Through the end of the data below, output every line exactly, beginning with the line that contains "Click #ondimentum hashtag".

▶ [Information supplied]:
>>

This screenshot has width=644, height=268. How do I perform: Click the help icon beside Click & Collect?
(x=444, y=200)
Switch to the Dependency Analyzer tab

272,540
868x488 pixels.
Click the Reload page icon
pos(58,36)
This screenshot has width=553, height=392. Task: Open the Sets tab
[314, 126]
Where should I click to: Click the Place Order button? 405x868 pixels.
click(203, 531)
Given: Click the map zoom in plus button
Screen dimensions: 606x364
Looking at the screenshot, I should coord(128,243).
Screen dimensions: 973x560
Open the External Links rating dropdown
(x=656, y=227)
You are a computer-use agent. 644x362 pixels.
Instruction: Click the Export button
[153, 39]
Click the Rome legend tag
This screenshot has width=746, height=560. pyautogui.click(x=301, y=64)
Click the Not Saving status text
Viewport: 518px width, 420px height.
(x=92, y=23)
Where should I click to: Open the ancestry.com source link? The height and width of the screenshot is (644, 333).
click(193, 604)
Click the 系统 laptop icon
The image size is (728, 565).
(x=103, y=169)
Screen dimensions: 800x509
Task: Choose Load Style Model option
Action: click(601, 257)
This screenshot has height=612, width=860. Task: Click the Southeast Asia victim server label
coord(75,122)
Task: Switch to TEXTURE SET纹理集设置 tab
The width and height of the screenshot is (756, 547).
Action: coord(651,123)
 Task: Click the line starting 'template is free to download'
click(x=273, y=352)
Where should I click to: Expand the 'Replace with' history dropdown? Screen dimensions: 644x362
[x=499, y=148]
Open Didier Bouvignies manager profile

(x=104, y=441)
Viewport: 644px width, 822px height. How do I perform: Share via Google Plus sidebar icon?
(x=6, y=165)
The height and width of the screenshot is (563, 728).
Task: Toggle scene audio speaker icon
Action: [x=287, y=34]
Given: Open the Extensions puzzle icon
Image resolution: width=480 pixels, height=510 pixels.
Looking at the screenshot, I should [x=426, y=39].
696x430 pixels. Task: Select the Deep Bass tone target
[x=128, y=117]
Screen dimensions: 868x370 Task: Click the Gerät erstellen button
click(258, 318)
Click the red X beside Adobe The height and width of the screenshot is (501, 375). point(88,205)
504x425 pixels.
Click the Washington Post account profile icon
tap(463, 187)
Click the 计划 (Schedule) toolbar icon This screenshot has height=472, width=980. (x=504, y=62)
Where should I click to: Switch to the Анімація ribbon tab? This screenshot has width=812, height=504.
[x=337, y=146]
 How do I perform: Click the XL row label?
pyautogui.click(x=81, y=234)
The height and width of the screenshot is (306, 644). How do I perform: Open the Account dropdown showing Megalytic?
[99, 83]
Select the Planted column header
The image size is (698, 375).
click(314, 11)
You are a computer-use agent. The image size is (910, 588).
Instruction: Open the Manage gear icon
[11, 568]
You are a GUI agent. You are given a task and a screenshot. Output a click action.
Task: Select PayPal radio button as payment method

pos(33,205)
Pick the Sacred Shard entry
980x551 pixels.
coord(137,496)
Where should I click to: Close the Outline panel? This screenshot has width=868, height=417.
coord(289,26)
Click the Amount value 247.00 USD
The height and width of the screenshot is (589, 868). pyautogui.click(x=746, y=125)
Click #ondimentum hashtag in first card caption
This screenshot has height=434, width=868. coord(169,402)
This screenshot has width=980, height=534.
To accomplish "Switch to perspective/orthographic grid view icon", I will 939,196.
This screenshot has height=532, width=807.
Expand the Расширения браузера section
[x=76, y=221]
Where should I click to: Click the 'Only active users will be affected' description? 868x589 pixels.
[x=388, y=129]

<<

▶ [Exercise solution]:
Click #ondimentum hashtag in first card caption
This screenshot has height=434, width=868. coord(169,402)
This screenshot has width=980, height=534.
To accomplish "Switch to perspective/orthographic grid view icon", I will 939,196.
This screenshot has height=532, width=807.
Expand the Расширения браузера section
[x=76, y=221]
Where should I click to: Click the 'Only active users will be affected' description? 868x589 pixels.
[x=388, y=129]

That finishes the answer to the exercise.